> [EXERCISE DETAILS]
Take each line of the material that includes "agent" and copy it.

> [WORKING DATA]
'''

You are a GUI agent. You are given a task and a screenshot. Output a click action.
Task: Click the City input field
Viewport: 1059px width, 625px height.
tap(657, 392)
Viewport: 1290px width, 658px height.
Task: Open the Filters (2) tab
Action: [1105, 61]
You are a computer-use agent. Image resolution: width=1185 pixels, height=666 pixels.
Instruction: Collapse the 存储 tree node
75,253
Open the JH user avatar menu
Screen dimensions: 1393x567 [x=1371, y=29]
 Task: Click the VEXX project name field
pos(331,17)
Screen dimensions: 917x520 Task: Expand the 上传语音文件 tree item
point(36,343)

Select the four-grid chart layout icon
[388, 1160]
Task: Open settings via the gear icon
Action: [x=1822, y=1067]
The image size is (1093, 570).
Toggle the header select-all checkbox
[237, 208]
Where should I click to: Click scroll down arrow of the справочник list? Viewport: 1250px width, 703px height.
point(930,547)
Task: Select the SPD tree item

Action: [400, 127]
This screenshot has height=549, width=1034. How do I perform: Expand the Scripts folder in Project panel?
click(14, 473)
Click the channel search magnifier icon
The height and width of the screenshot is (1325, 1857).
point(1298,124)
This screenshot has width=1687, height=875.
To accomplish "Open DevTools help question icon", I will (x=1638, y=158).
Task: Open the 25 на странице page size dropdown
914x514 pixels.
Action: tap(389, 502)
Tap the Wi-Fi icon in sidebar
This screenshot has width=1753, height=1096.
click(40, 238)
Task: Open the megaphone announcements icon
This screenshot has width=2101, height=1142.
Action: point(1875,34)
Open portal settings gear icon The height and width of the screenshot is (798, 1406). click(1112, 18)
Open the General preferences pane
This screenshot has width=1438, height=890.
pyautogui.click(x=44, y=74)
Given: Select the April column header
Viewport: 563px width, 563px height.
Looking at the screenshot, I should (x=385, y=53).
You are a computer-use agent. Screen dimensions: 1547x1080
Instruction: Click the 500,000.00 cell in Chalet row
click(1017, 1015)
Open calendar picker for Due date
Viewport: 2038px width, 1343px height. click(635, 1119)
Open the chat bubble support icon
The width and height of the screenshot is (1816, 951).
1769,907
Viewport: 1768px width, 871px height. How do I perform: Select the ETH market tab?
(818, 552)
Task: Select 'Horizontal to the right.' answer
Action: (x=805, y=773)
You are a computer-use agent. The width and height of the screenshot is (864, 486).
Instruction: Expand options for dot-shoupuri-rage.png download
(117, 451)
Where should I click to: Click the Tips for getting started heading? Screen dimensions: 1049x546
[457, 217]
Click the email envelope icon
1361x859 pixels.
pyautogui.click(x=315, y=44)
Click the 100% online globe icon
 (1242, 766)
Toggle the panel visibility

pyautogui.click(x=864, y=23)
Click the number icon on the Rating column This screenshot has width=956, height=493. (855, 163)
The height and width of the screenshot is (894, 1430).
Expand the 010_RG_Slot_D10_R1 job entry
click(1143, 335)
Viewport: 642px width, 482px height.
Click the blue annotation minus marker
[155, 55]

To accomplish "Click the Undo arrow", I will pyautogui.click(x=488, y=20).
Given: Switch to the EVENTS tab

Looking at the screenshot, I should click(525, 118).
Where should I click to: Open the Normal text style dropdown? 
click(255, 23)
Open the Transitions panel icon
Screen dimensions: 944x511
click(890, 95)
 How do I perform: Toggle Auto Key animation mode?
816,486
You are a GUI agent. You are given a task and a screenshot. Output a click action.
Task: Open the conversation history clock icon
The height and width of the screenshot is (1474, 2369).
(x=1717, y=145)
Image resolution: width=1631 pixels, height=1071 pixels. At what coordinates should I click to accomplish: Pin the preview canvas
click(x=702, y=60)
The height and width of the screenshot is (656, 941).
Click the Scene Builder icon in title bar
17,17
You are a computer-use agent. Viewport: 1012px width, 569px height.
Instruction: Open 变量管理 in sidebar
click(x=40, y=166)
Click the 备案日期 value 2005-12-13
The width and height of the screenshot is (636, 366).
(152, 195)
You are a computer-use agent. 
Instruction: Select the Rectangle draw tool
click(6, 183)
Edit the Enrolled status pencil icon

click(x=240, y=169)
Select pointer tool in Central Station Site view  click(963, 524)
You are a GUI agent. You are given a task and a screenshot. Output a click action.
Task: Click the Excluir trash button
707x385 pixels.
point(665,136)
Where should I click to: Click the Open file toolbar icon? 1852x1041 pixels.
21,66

'''

> [RESULT FOR THIS TASK]
You are a GUI agent. You are given a task and a screenshot. Output a click action.
You are a computer-use agent. Image resolution: width=1185 pixels, height=666 pixels.
You are a computer-use agent. Screen dimensions: 1547x1080
You are a computer-use agent. The width and height of the screenshot is (864, 486).
You are a GUI agent. You are given a task and a screenshot. Output a click action.
You are a computer-use agent. Viewport: 1012px width, 569px height.
You are a computer-use agent. 
You are a GUI agent. You are given a task and a screenshot. Output a click action.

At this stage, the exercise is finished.